Es relativamente fácil denunciar una violencia ocasional. La violencia normalizada, la que has aprendido a digerir de pequeño y ha pasado a formar parte de tu paisaje cotidiano, esa es la más difícil de parar. Ante esa violencia, la del vecino que te retira el saludo, la de la pintada con la diana en el portal, la de los compañeros de clase que te insultan o te empujan nombrando a tu padre, la mayoría de nosotros somos cómplices. Está ahí. La vemos. Y nos callamos. Nos quedamos fuera.

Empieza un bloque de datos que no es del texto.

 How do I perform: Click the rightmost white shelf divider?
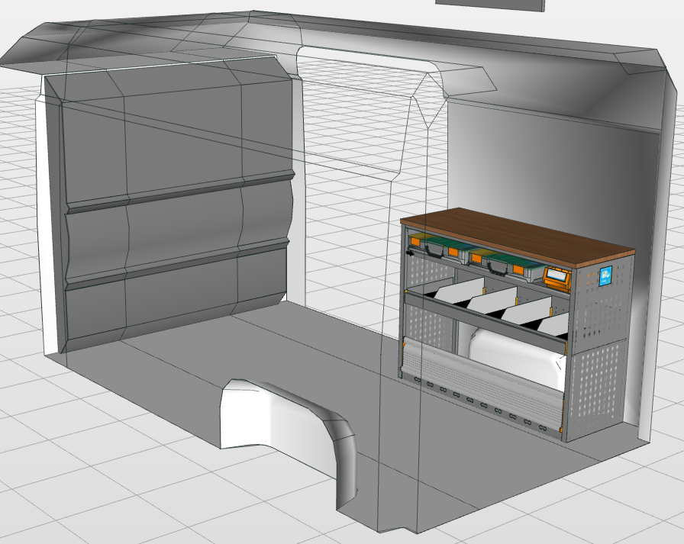(555, 324)
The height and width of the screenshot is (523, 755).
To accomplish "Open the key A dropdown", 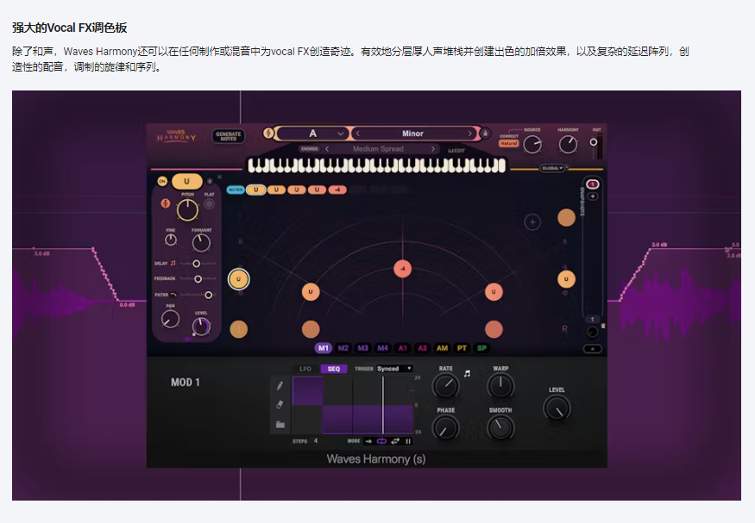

Este ensayo ayuda a pensar. Te obliga a pensar. Es difícil seguir viendo la realidad cotidiana de la misma forma después de leerlo y no detectar la violencia implícita que hay en ella. El mundo se vuelve más complejo e inquietante. Menos cómodo. Y ya no puedes vivir en él como antes. Con la tranquilidad propia de quien no se siente concernido de nada de lo que pasa alrededor. Este ensayo te impele a tomar partido, a no callar, a evitar seguir siendo cómplice con tu silencio para luchar contra la violencia allá donde se manifieste. Es una tarea agotadora, a veces. Pero, ¿cómo vivir en sociedad si no somos capaces de ponernos en el lugar de los demás, si los que nos rodean no son tan humanos a nuestros ojos, hagan lo que hagan, como nosotros mismos?

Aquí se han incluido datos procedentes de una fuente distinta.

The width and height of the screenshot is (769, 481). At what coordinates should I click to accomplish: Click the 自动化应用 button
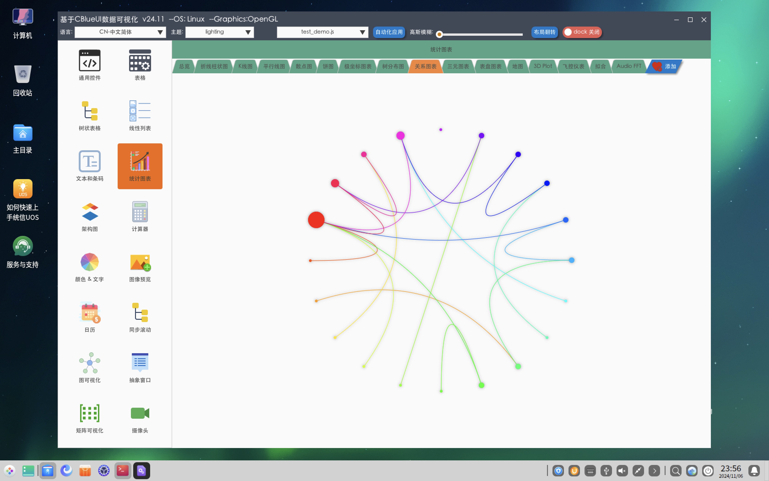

En El eco de los disparos, Edurne Portela defiende que no hay objetividad posible en la observación de la violencia. Desde el momento en que uno toma partido (callando o rebelándose), lo hace desde su subjetividad, desde su afecto, su ideología o sus simpatías. La mejor forma de explicarla para tratar de curarla es desde las emociones. Y en su novela Mejor la ausencia (2017) lo ha conseguido de una manera magnífica. Es un libro-bofetada, un libro-terremoto, un libro-herida. Y también, creo, es un libro-cicatriz. Una voz llamada Amaia se enfrenta desde niña a la violencia de un padre maltratador, a la violencia de las drogas en el cuerpo de su hermano y a la violencia del alcohol en la vida de su madre. Violencias superpuestas que crean un clima opresivo, denso y áspero en el que la voz de Amaia busca comprender, abrir espacios de luz en medio de tanta oscuridad.
Hay miedo en esta historia. Mucho miedo. Hay una madre que se pregunta si algún día su hijo será capaz de vaciar una pistola en la nuca de un asesino. Hay una niña que cada vez que su padre se acerca, tiembla y se encoge. Hay una sociedad que ve todo eso y calla, porque si hablan quién sabe si esa violencia no acabará hiriéndoles a ellos también. Aquí, Edurne Portela utiliza la violencia de ETA como marco para contar una historia de violencia familiar que transcurre entre los años ochenta y noventa, los años negros del conflicto vasco, y que hurga en las heridas íntimas de los personajes para revelar una sociedad enferma, incapaz de reaccionar ante lo inadmisible.
El ensayo es interesantísimo y la novela es espléndida. Dura y oscura. Es la historia de una niña que se empapa de violencia en su infancia, escapa de ella al final de la adolescencia y decide volver, veinte años después, para tratar de curar su memoria. ¿Cómo se repara la violencia? A veces (a menudo) no se puede. Pero quizá la única forma de lograrlo sea a través de las palabras. De ser capaces de contar historias como esta.